*Work to complete*
Below are some entries; write out each one of them exactly.

**** Data records

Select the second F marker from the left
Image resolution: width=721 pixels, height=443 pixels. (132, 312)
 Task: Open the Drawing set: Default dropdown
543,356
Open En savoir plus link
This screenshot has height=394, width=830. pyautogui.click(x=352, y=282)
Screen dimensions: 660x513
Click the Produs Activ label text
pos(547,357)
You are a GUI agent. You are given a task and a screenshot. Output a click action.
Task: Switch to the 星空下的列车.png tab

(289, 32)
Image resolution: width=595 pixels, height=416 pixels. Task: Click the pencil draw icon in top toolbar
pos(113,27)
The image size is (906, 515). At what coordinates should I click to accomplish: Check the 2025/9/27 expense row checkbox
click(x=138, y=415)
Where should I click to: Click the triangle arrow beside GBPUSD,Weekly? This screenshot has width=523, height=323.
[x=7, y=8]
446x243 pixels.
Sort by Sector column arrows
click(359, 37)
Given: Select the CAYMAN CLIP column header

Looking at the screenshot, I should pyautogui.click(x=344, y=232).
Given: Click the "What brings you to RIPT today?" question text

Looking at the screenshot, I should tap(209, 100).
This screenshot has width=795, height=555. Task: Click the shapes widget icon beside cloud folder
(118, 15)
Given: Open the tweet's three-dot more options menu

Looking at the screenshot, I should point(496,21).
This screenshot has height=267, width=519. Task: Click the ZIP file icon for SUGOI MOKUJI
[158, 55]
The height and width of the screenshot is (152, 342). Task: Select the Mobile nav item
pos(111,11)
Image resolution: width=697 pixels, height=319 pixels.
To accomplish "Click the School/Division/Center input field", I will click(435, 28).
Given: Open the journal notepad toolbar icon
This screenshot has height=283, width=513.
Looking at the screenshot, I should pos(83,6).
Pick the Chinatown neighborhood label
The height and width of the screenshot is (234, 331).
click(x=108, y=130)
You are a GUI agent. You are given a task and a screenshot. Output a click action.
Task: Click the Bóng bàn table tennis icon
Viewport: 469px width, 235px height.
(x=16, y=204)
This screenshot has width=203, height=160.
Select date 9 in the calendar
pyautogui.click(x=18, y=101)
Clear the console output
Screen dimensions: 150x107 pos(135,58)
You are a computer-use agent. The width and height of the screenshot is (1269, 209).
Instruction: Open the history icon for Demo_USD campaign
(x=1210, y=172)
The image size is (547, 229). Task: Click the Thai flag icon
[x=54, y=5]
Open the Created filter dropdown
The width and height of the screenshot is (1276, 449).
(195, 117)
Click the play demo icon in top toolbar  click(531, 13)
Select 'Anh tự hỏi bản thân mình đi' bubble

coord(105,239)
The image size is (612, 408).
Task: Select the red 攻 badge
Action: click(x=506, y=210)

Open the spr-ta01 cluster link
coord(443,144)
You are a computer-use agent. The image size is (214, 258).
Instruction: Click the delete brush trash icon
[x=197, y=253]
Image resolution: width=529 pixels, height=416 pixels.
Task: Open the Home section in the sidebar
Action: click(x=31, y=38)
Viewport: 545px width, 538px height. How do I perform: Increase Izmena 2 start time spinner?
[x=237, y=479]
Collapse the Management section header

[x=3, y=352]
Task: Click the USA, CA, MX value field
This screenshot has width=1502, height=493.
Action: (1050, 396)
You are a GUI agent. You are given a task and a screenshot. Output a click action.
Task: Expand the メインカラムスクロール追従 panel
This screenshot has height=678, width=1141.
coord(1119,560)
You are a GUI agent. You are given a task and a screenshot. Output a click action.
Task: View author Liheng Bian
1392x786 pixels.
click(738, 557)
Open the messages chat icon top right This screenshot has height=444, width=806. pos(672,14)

********

*Task response*
Select the second F marker from the left
Image resolution: width=721 pixels, height=443 pixels. (132, 312)
 Task: Open the Drawing set: Default dropdown
543,356
Open En savoir plus link
This screenshot has height=394, width=830. pyautogui.click(x=352, y=282)
Screen dimensions: 660x513
Click the Produs Activ label text
pos(547,357)
You are a GUI agent. You are given a task and a screenshot. Output a click action.
Task: Switch to the 星空下的列车.png tab

(289, 32)
Image resolution: width=595 pixels, height=416 pixels. Task: Click the pencil draw icon in top toolbar
pos(113,27)
The image size is (906, 515). At what coordinates should I click to accomplish: Check the 2025/9/27 expense row checkbox
click(x=138, y=415)
Where should I click to: Click the triangle arrow beside GBPUSD,Weekly? This screenshot has width=523, height=323.
[x=7, y=8]
446x243 pixels.
Sort by Sector column arrows
click(359, 37)
Given: Select the CAYMAN CLIP column header

Looking at the screenshot, I should pyautogui.click(x=344, y=232).
Given: Click the "What brings you to RIPT today?" question text

Looking at the screenshot, I should tap(209, 100).
This screenshot has width=795, height=555. Task: Click the shapes widget icon beside cloud folder
(118, 15)
Given: Open the tweet's three-dot more options menu

Looking at the screenshot, I should point(496,21).
This screenshot has height=267, width=519. Task: Click the ZIP file icon for SUGOI MOKUJI
[158, 55]
The height and width of the screenshot is (152, 342). Task: Select the Mobile nav item
pos(111,11)
Image resolution: width=697 pixels, height=319 pixels.
To accomplish "Click the School/Division/Center input field", I will click(435, 28).
Given: Open the journal notepad toolbar icon
This screenshot has height=283, width=513.
Looking at the screenshot, I should pos(83,6).
Pick the Chinatown neighborhood label
The height and width of the screenshot is (234, 331).
click(x=108, y=130)
You are a GUI agent. You are given a task and a screenshot. Output a click action.
Task: Click the Bóng bàn table tennis icon
Viewport: 469px width, 235px height.
(x=16, y=204)
This screenshot has width=203, height=160.
Select date 9 in the calendar
pyautogui.click(x=18, y=101)
Clear the console output
Screen dimensions: 150x107 pos(135,58)
You are a computer-use agent. The width and height of the screenshot is (1269, 209).
Instruction: Open the history icon for Demo_USD campaign
(x=1210, y=172)
The image size is (547, 229). Task: Click the Thai flag icon
[x=54, y=5]
Open the Created filter dropdown
The width and height of the screenshot is (1276, 449).
(195, 117)
Click the play demo icon in top toolbar  click(531, 13)
Select 'Anh tự hỏi bản thân mình đi' bubble

coord(105,239)
The image size is (612, 408).
Task: Select the red 攻 badge
Action: click(x=506, y=210)

Open the spr-ta01 cluster link
coord(443,144)
You are a computer-use agent. The image size is (214, 258).
Instruction: Click the delete brush trash icon
[x=197, y=253]
Image resolution: width=529 pixels, height=416 pixels.
Task: Open the Home section in the sidebar
Action: click(x=31, y=38)
Viewport: 545px width, 538px height. How do I perform: Increase Izmena 2 start time spinner?
[x=237, y=479]
Collapse the Management section header

[x=3, y=352]
Task: Click the USA, CA, MX value field
This screenshot has width=1502, height=493.
Action: (1050, 396)
You are a GUI agent. You are given a task and a screenshot. Output a click action.
Task: Expand the メインカラムスクロール追従 panel
This screenshot has height=678, width=1141.
coord(1119,560)
You are a GUI agent. You are given a task and a screenshot. Output a click action.
Task: View author Liheng Bian
1392x786 pixels.
click(738, 557)
Open the messages chat icon top right This screenshot has height=444, width=806. pos(672,14)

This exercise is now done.